I’ve been reading Ray Medina’s blog lately. Very interesting stuff, and he seems to be just a regular person – not a scientist or a doctor – just a guy who has done a ton of his own research on the role of gut bacteria in health. Just like Ray Peat seems to think everything comes back to the thyroid, Ray Medina blames the ills of society on pathogenic gut bacteria. I don’t know who’s right, but RM makes a lot of sense. He seems to recommend a gut-healthy diet, something along the lines of Jaminet’s Perfect Health Diet, which is basically Paleo plus “safe starches”. Yeah, I tried eating “safe starches” and I haven’t felt happy since. After spending hours reading his blog and not finding answers to my specific issues, I wrote to him to ask:
Q: Is there such thing as a pathogenic bacteria that may cause an endotoxin problem only in the presence of starches?
A: Interesting question.
Gut pathogens, like most living organisms, utilize glucose and iron for their metabolism, although not all. Lactobacillus bacteria, for example, do not require iron for growth. Other pathogens like Candida can utilize both glucose and ketones for their metabolism. I suspect this is why so many low-carb dieters are beset by yeast infections even when glucose intake is low.
It’s impossible for me to tell whether your problem is caused by bacteria or yeast. It may be one, the other, or both.
We know that lipopolysaccharides can initiate the inflammatory cascade that results in depression. Translocation of these types of gram-negative bacterial components to systemic circulation is dependent on their concentration in the gut, whether they are kept in check by beneficial bacteria, the condition of the mucus that coats the digestive tract, the state of the cells lining the gut wall, and the tight junction proteins that bind them together.

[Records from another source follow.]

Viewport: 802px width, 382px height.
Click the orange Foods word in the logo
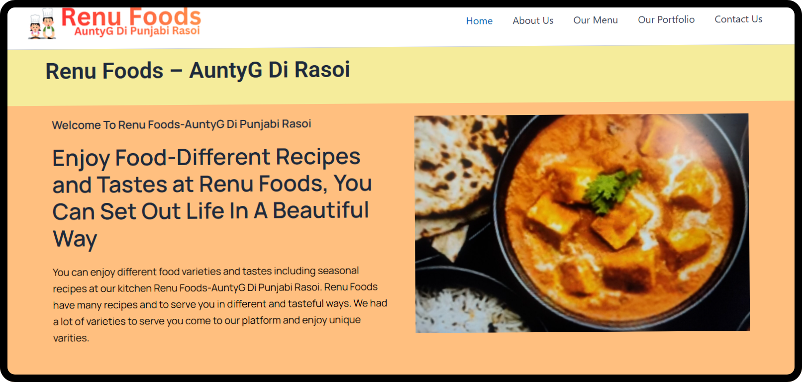pos(165,16)
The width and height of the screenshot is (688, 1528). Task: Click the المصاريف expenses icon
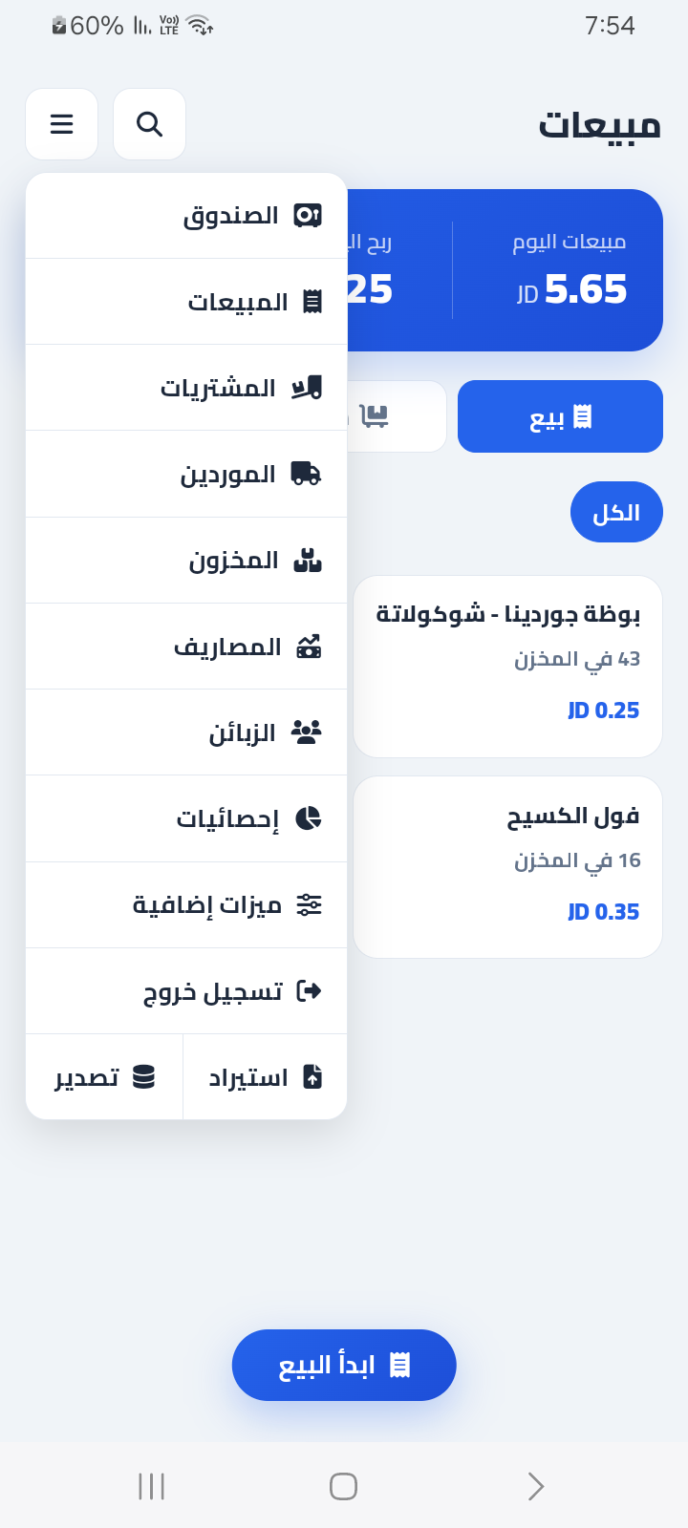(309, 647)
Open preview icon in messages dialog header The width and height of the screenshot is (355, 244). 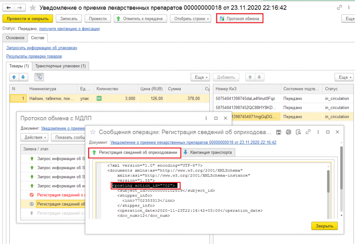pyautogui.click(x=298, y=132)
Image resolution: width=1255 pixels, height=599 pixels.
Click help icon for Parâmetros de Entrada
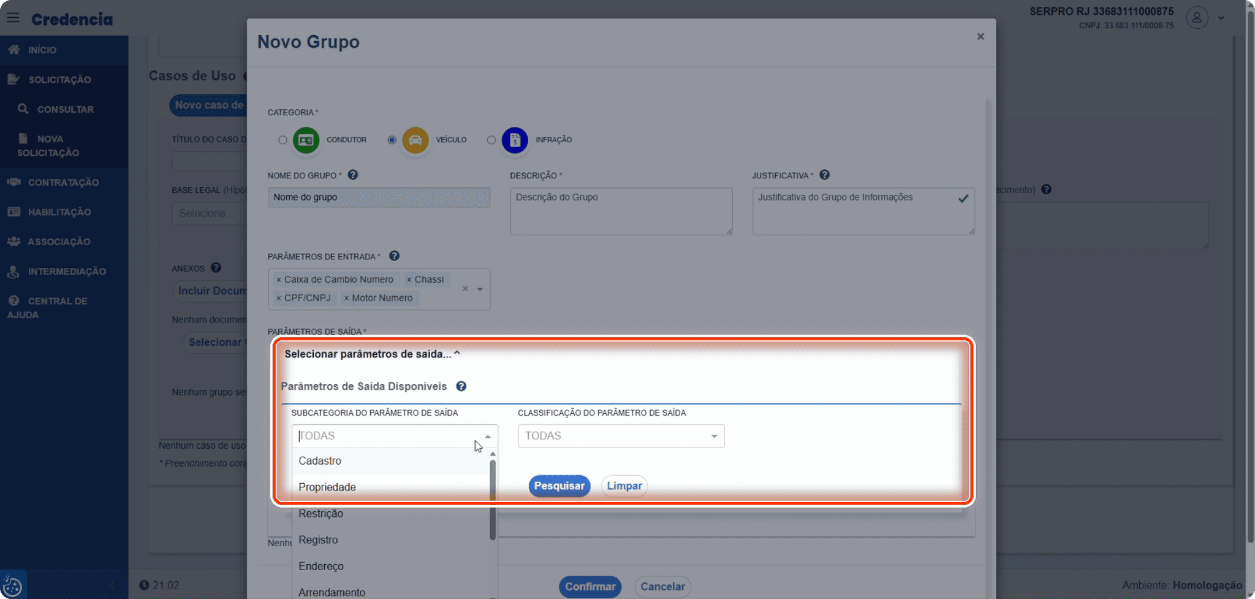(x=395, y=256)
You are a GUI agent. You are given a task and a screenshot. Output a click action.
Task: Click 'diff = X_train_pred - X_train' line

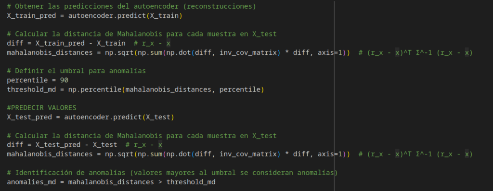tap(66, 43)
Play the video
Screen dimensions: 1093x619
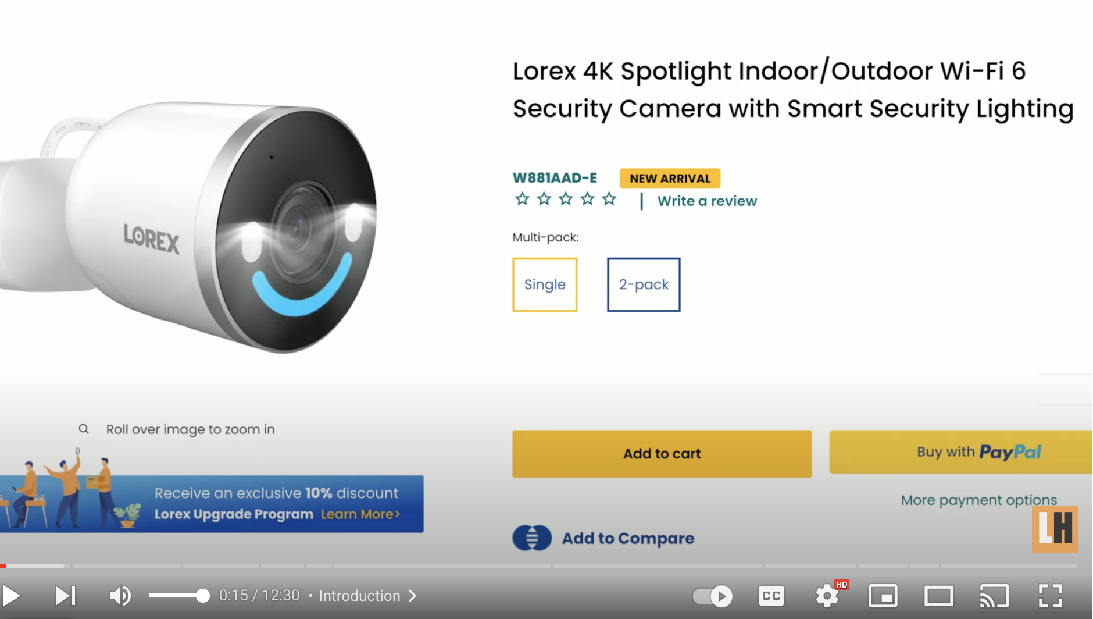pyautogui.click(x=12, y=596)
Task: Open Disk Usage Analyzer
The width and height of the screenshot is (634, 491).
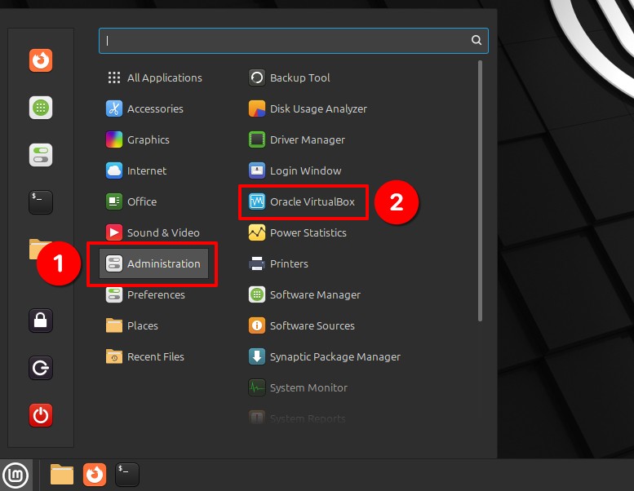Action: point(308,108)
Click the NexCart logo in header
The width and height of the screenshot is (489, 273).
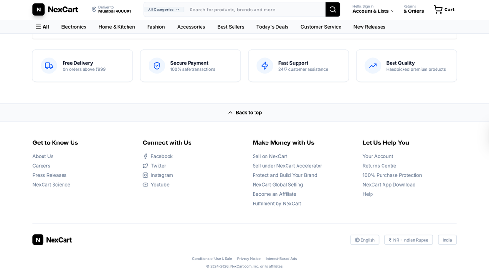(55, 10)
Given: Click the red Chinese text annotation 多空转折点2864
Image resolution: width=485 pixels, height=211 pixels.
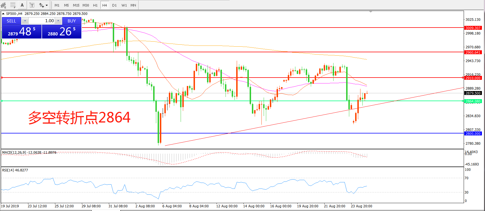Looking at the screenshot, I should (79, 117).
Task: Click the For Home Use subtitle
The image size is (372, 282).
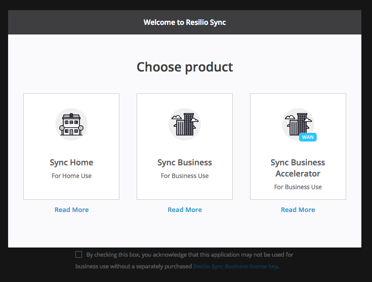Action: pyautogui.click(x=71, y=176)
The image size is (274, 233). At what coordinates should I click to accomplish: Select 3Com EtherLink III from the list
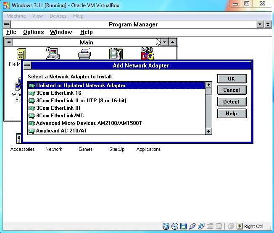coord(58,108)
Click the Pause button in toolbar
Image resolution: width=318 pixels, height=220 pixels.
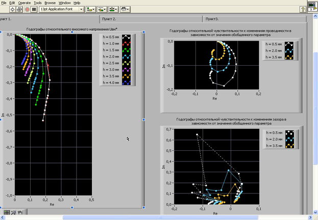click(x=34, y=9)
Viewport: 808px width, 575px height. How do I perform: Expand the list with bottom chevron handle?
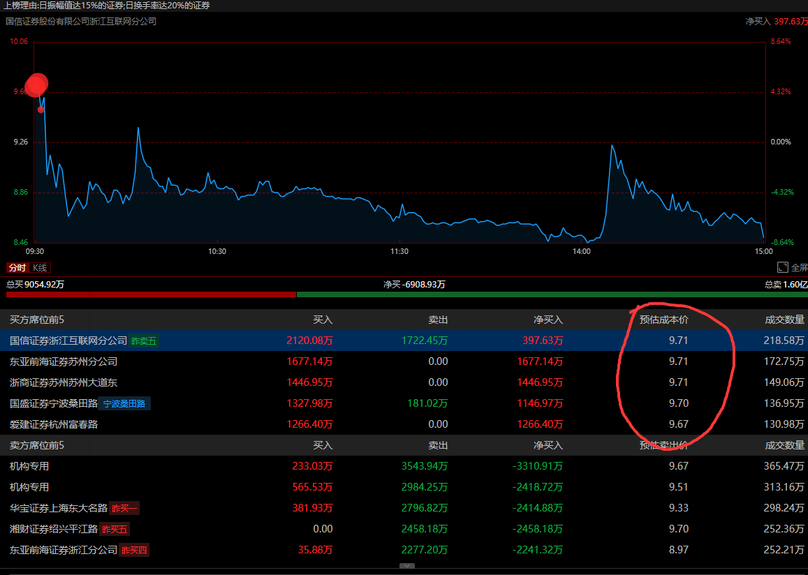pos(406,567)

He states on his site that he’s not all about giving people medical advice, so I was pretty happy he even wrote back. What I take from his answer is that lipopolysaccharides (LPS, also known as endotoxin) can cause depression. Various factors, such as the balance of good bacteria vs. bad and gut leakiness have a lot to do with whether they become problematic. Ray Peat says basically the same thing, and recommends eating a raw carrot salad daily to address this (antibacterial carrot + oil + vinegar). Ray Medina stated also that yeast may be playing a role.
Who the hell knows.
I’m not sure what to do about this. Medina recommends a probiotic (he has his own, the production of which has been discontinued) and there are others he seems to think highly of. None are the soil-based probiotics recommended by Nikoley and crew. The challenge with probiotics seems to be getting the microbes to survive the stomach acid, which kills most of what we ingest. I ordered one of the last 5 bottles produced by Medina himself. Add it to the collection.
In other news, I got a Fitbit Flex for my birthday yesterday. I’ve walked 7800 steps today. That doesn’t include the steps during which I was pushing a stroller, because apparently it doesn’t count those. Awesome.
Ok, I’ve lost interest in writing. Time to go be surly somewhere else.